Radice Mattia, Cristadoro Giampaolo
<a href="https://ror.org/01bf9rw71">Max Planck Institute for the Physics of Complex Systems</a>, 01187 Dresden, Germany.
Dipartimento di Matematica e Applicazioni, <a href="https://ror.org/01ynf4891">Università degli Studi Milano-Bicocca</a>, 20126 Milan, Italy.
Phys Rev E. 2024 Aug;110(2):L022103. doi: 10.1103/PhysRevE.110.L022103.
We consider a one-dimensional search process under stochastic resetting conditions. A target is located at b≥0 and a searcher, starting from the origin, performs a discrete-time random walk with independent jumps drawn from a heavy-tailed distribution. Before each jump, there is a given probability r of restarting the walk from the initial position. The efficiency of a "myopic search"-in which the search stops upon crossing the target for the first time-is usually characterized in terms of the first-passage time τ. On the other hand, great relevance is encapsulated by the leapover length l=x_{τ}-b, which measures how far from the target the search ends. For symmetric heavy-tailed jump distributions, in the absence of resetting the average leapover is always infinite. Here we show instead that resetting induces a finite average leapover ℓ_{b}(r) if the mean jump length is finite. We compute exactly ℓ_{b}(r) and determine the condition under which resetting allows for nontrivial optimization, i.e., for the existence of r^{} such that ℓ_{b}(r^{}) is minimal and smaller than the average leapover of the single jump.

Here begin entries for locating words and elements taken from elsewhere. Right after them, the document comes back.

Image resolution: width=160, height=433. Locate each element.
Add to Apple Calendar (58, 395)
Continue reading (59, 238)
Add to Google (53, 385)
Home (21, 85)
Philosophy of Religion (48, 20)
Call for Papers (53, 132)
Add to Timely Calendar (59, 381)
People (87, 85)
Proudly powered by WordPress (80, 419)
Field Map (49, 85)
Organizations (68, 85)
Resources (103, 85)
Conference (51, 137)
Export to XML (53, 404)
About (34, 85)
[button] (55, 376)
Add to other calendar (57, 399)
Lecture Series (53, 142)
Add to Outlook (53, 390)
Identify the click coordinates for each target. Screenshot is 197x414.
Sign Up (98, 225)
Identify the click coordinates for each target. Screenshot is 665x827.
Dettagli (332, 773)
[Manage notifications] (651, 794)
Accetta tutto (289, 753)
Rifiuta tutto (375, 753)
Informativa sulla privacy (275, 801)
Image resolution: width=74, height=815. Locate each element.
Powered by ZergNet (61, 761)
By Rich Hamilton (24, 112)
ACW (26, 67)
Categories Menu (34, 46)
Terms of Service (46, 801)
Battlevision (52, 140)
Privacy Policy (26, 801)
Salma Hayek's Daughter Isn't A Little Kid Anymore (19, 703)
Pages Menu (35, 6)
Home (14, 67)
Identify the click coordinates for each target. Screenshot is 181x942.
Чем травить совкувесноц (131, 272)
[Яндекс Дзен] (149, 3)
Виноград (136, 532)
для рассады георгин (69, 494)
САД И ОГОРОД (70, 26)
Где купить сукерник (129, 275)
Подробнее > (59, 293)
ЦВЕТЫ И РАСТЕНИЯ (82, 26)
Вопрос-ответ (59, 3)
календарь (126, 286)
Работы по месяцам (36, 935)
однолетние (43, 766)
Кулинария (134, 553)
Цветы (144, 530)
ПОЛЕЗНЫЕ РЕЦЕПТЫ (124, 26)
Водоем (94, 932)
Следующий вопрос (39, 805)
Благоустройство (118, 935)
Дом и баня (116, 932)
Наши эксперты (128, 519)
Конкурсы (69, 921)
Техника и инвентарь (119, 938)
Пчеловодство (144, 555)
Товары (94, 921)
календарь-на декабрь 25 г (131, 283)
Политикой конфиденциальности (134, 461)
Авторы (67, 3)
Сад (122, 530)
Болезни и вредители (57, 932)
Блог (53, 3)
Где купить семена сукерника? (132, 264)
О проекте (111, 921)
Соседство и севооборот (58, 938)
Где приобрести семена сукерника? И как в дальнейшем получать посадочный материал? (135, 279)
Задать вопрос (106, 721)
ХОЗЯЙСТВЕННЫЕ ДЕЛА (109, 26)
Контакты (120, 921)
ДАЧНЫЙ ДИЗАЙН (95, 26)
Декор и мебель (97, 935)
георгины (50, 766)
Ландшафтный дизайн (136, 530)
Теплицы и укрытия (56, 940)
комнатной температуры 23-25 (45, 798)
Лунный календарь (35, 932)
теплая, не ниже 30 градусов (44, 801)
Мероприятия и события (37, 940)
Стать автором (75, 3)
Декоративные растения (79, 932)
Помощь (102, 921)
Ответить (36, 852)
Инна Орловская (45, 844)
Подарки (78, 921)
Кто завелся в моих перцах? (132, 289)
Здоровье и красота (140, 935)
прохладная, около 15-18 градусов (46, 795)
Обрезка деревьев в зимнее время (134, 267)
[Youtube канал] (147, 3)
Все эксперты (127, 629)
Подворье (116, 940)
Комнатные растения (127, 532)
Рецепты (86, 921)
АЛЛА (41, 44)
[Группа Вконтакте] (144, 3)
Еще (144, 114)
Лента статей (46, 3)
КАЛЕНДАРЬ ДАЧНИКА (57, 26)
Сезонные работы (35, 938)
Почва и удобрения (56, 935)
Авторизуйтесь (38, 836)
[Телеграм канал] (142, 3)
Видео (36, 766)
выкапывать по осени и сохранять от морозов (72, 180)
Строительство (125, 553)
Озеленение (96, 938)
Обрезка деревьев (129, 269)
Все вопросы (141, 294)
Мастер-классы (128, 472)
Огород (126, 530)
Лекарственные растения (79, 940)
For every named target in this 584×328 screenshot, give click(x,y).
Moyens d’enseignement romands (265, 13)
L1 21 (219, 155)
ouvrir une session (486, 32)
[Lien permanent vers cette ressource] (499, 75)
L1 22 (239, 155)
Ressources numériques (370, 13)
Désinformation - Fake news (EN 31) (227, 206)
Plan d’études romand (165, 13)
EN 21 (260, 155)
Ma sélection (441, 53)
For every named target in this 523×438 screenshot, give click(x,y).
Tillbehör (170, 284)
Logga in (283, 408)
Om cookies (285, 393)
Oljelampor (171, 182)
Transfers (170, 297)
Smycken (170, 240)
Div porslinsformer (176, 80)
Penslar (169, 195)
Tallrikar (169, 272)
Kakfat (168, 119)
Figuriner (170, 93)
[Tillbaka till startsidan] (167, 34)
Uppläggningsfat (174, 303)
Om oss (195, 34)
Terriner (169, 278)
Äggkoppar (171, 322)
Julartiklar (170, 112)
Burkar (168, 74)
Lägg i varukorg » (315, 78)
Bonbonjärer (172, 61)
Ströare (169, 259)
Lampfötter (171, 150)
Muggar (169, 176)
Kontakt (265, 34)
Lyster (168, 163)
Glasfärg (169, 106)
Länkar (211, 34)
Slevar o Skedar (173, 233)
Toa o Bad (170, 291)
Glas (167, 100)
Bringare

我们考虑在随机重置条件下的一维搜索过程。目标位于(b\geq0)处,搜索者从原点出发,进行离散时间随机游走,其独立跳跃服从重尾分布。在每次跳跃之前,有给定的概率(r)从初始位置重新开始游走。“近视搜索”(即首次越过目标时搜索停止)的效率通常用首次通过时间(\tau)来表征。另一方面,跨越长度(l = x_{\tau}-b)具有重要意义,它衡量搜索结束时距离目标有多远。对于对称重尾跳跃分布,在没有重置的情况下,平均跨越总是无穷大。相反,我们在此表明,如果平均跳跃长度有限,重置会导致有限的平均跨越(\ell_{b}(r))。我们精确计算(\ell_{b}(r)),并确定重置允许进行非平凡优化的条件,即存在(r^{})使得(\ell_{b}(r^{}))最小且小于单次跳跃的平均跨越。